Selain bahan untuk membuat compst tea versi Bunkai, dapat dicoba juga kipahit untuk pupuk organik cair dan padatan dengan cara di fermentasi. SOP membuat KIPAHIT fermentasi adalah sebagai berikut:

Bahan:

  1. 1 karung cincangan daun kipahit
  2. 25 liter air kelapa
  3. 1 kg gula pasir/gula merah
  4. 3-5 botol yakult
  5. 50 liter air bersih

Cara Pembuatan:

  1. Masukan semua bahan kedalam gentong 150 liter,aduk rata.tutup rapat.
  2. Setiap hari jangan lupa diaduk,kirakira 5 menitan.
  3. Proses ini selama 14 hari..
  4. Saring adukan.airnya buat kocor/hidro,ampasnya buat kompos.

Tanpa fermentasi buatan

Cincangan daun kipahit masukan ke polibag,lahan,atau pot..tutup pake tanah.biarkan seminggu ,baru ditanami.

Pengalaman Petani Menggunakan Kipahit

Pengalaman petani yang sudah 2 tahun menggunakan kipahit.
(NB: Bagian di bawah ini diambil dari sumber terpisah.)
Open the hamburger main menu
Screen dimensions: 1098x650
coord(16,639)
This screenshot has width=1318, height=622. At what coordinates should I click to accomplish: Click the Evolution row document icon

Di lahan konvensional seluas 1000 m, ditanam terong ungu 1500 pohon.

Hasilnya? Terong jauh lebih berat dan besar (rata rata 500gr/buah ) dengan pencapaian 1 kg/buah…

Di hidroponik, sudah digunakan pada 600 selada pake kipahit fermentasi,dan 600 selada pake ABmix..hasilnya ? Keduanya tumbuh dengan subur n sehat…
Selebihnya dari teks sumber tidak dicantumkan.